## Problem
Work out how many lines below contain the word "канал", then give that number alone.

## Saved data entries
──────

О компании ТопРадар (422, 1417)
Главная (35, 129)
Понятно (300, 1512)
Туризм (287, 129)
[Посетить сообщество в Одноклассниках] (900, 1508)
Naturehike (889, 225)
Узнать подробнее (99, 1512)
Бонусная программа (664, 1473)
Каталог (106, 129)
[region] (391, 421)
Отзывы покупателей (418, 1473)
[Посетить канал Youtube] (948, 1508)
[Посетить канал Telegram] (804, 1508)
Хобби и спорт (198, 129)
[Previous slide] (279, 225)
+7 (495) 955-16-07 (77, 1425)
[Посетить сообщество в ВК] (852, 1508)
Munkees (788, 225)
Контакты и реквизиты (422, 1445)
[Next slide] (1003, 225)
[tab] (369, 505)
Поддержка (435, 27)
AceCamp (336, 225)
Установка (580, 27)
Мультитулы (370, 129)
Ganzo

──────

## Completed exercise
2